For Pride Month, the AFL-CIO is spotlighting various LGBTQ Americans who have worked and continue to work at the intersection of civil and labor rights. Our first profile this year is the three plaintiffs in the 2020 Supreme Court cases that led to the landmark decision protecting the workplace rights of LGBTQ Americans: Aimee Stephens, Gerald Lynn Bostock and Donald Zarda.
Aimee Stephens was a funeral director at R.G. & G.R. Harris Funeral Homes in Michigan. When hired, Stephens lived and presented as a man. When she informed the owner and operator of the funeral home that she intended to transition from male to female, Stephens was fired. Stephens filed a complaint with the Equal Employment Opportunity Commission (EEOC) alleging unlawful discrimination. The EEOC investigated and filed a lawsuit. The case was originally decided in favor of the funeral home but was overturned on appeal and made its way to the Supreme Court.
Gerald Lynn Bostock, a gay man, worked for the Juvenile Court of Clayton County, Georgia. He began participating in a gay recreational softball league. His participation in the league was criticized, and several months later an internal audit was conducted to look into Bostock's program. He was fired for conduct "unbecoming of a county employee." Bostock sued the county, claiming he was fired because he was gay. The U.S. District Court for the Northern District of Georgia dismissed the complaint, but Bostock's appeal was upheld and the divided rulings led the case to be heard by the Supreme Court.
Donald Zarda, a gay man, worked as a skydiving instructor at Altitude Express in New York.
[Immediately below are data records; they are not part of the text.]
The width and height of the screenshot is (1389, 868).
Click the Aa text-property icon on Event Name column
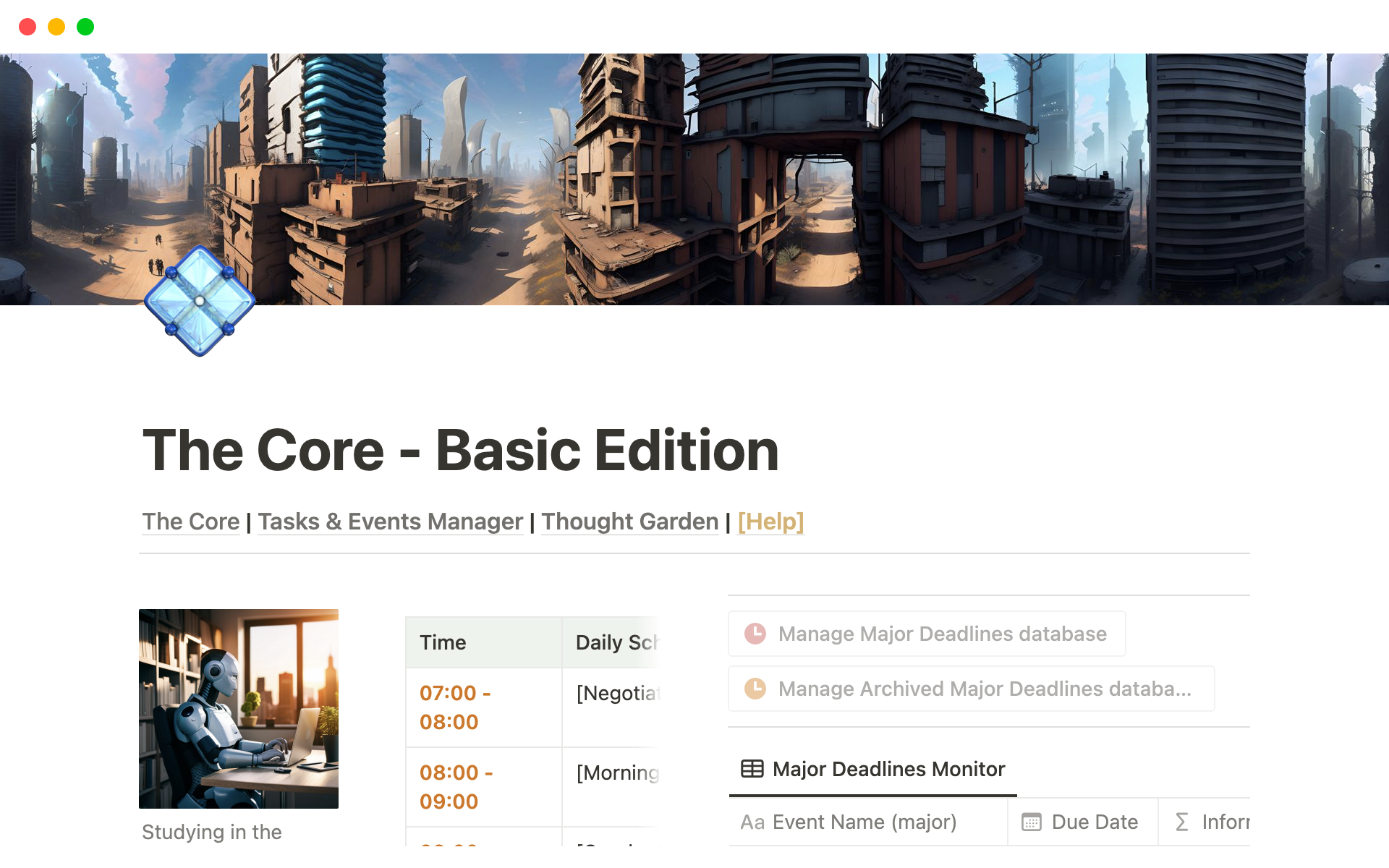(x=752, y=822)
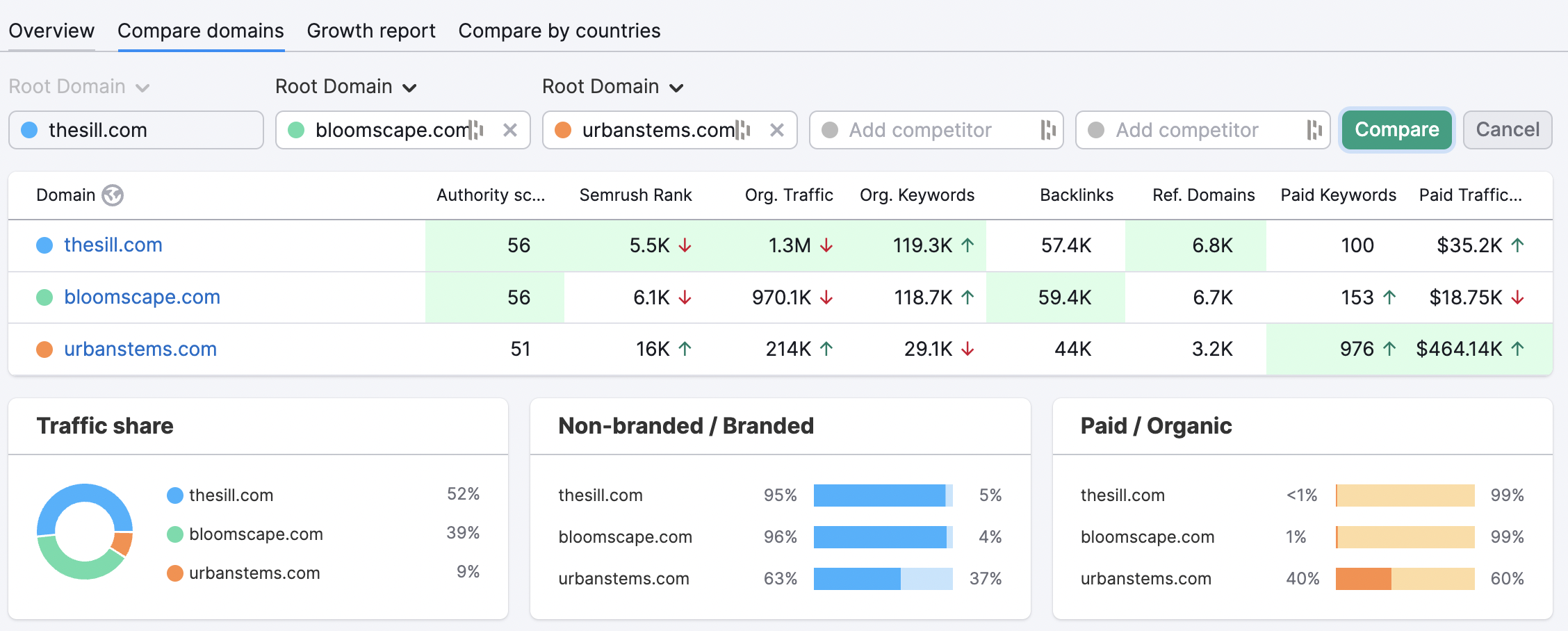The image size is (1568, 631).
Task: Click the Cancel button
Action: point(1507,130)
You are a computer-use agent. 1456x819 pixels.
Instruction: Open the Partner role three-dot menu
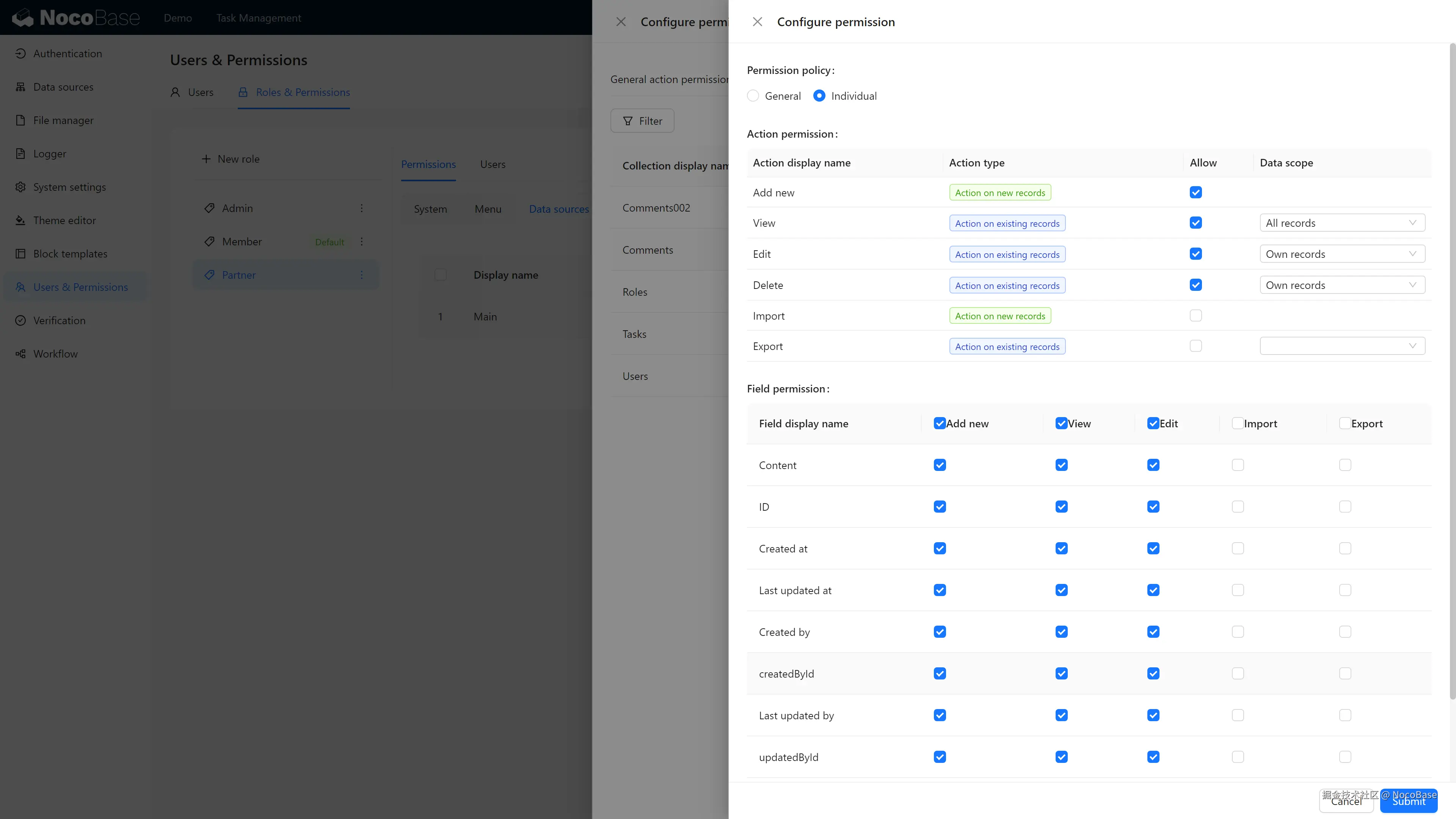(362, 275)
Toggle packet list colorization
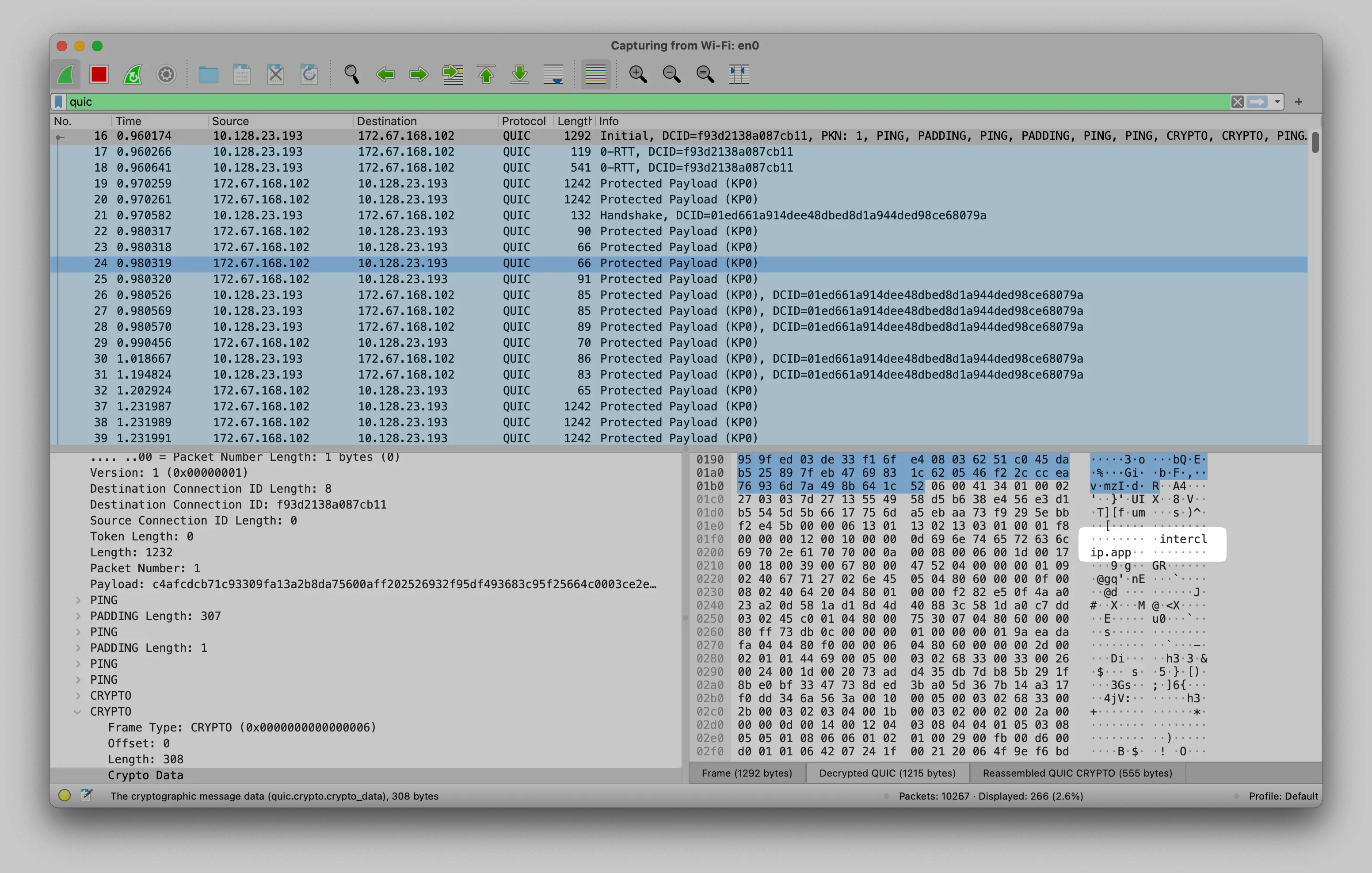This screenshot has width=1372, height=873. (595, 75)
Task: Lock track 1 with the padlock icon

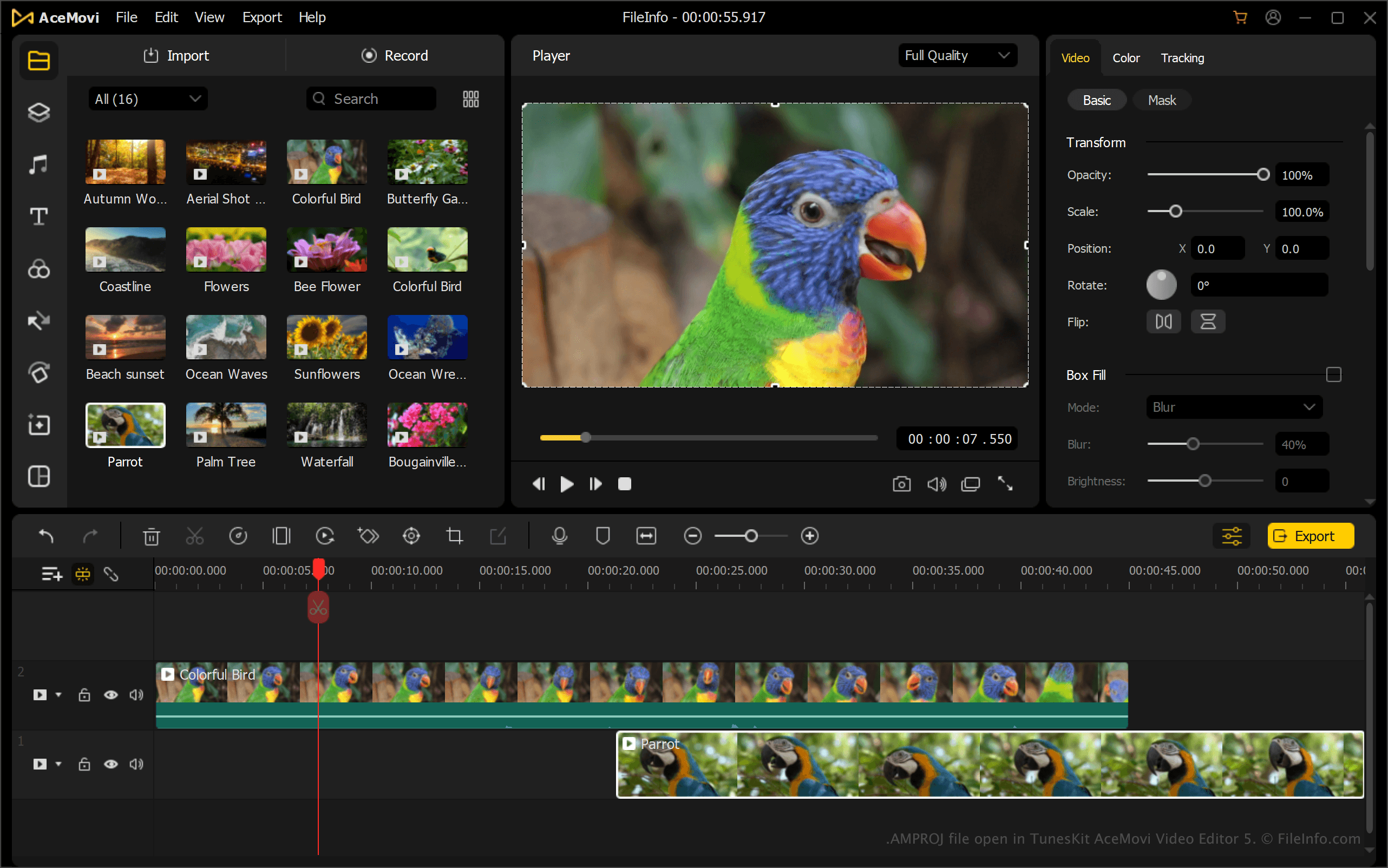Action: click(84, 764)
Zarda was fired after he informed a client that he was gay and she complained to management. Zarda was fired, and he alleged that he was fired because of his sexuality. He sued, but the District Court rejected his claim. He appealed and the initial ruling was overturned. Altitude Express appealed.
The three cases were combined and this week the Supreme Court sided with the LGBTQ workers, saying that firing them because of their sexuality was a violation of Title VII of the Civil Rights Act of 1964. Pride At Work Executive Director Jerame Davis called the ruling "a huge win for equality." He continued:
Today, the Court recognized that discrimination based on someone’s sexual orientation or gender identity is rooted in sex discrimination. The approximately 11.5 million LGB people and 1.5 million transgender people in the United States are now protected from discrimination in workplaces across the country. While many lower courts already have recognized that, we now have clarity from the highest court in the land.
The Supreme Court extended protections to millions of LGBTQ Americans because three individuals—Aimee Stephens, Gerald Lynn Bostock and Donald Zarda—faced discrimination and refused to accept it. That's the type of courage that Pride Month celebrates.